Violent dreams

I remember being in a house. Many houses. Violent happenings. Fear. Protection/protecting. A man and another. Plants. Feeling like I was invisible, or out of phase at times. Entering houses. Pools. Rich houses.

The main thing I remember is my ex. My first real girlfriend... Well, my first girlfriend after I had hair on my balls and that I kissed and was with for a time- a year or so. Katie. I don't remember what capacity she was there in, but I had a feeling that persisted through today, of her. I still love this one, even as I accept us as separate, and far from each other. Seeing pictures of her with her children make me happy, to see. Or I smile. Honestly, looking back, I've had four serious relationships, and she was the best. Maybe that's just the way I look at it, but she was the sweetest, and seemingly, least damaged. She was always cheerful, even if fragile in ways, and sensitive. She always tried to be cheerful. To make me smile. She was wonderful.
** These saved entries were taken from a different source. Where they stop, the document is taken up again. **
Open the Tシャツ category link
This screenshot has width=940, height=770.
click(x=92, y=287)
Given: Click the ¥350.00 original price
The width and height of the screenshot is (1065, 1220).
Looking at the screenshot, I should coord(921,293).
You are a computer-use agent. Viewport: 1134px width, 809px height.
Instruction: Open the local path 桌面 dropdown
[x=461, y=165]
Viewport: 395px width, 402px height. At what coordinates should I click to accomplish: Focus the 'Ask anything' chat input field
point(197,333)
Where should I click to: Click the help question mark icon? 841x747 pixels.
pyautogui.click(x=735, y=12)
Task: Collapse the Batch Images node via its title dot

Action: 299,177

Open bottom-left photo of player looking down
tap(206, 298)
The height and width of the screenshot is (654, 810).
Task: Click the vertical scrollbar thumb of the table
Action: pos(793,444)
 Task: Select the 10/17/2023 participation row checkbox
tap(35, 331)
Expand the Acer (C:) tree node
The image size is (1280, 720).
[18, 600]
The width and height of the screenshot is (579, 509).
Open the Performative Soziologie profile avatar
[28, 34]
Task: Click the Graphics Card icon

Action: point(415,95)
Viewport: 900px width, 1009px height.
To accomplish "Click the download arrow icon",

Katie was pre-drug use. I was against drug use when I was with her. I acted very adult. It was basically a choice I made. This is part of why older girls were interested in me, I think. I made adult choices at that time, in part because of her, I think. I don't know. I'm just talking. It was only after her that I got into drug use. Starting with alcohol. But alcohol was because of sex. I wanted to explore sexually. She didn't allow that. She was here and there with it. Sometimes she'd be open to letting me closer. She'd seem like she wanted to go further. Then she'd cry when we'd almost have sex.

Quite honestly, I wish I had just known what I had with her, sometimes. Even though I tell myself that I can't regret and we weren't for each other, it wasn't her that was the problem... It was me, not seeing what a wonderful girl she was. Not that I was capable. We spoke seriously about getting married. Had plans to marry after college. After she became a nurse and I did whatever in psychology. That went away her first year at nursing school, when just prior to going she brought up separating because if the paths we were on, and my desire for things like sexual things, and the kind of music I was enjoying... But we stayed together. I cried that time. I didn't cry when we finally did break up not a couple months later. I just let go. It was nothing to me. I don't know. I think I put up a wall after the first time she mentioned breaking up with me, and rejecting music of the first concert we went to, like it was unholy and she wanted to be pure.

It sounds like she was a prude or too strict, but really, none of this (certain decadence?) has gotten me anywhere. Not the music. Not the sex (and drugs? well... if I knew the answer back then, I might not have needed drugs... I don't know. I can't really shut all this experience out, but...). None of it has benefited me at all. Rock music is mostly listening to other people balance themselves. It is worthless crap. Most music is. Yea, I enjoy it. "You can be addicted to a certain kind of sadness", that's how it goes. You can be in love with a certain kind of feeling bad, and so goes your life you fucked up person.

I don't know. I don't really believe some of my words but I have had these thoughts before. What I gave up, for what?

I admit I at times wasn't so attracted to her. But at times, my God, I was. She was awesome. She was sweet. And I felt that today.

In my dream, it was like I was with her, again, and I was protecting her, or trying to.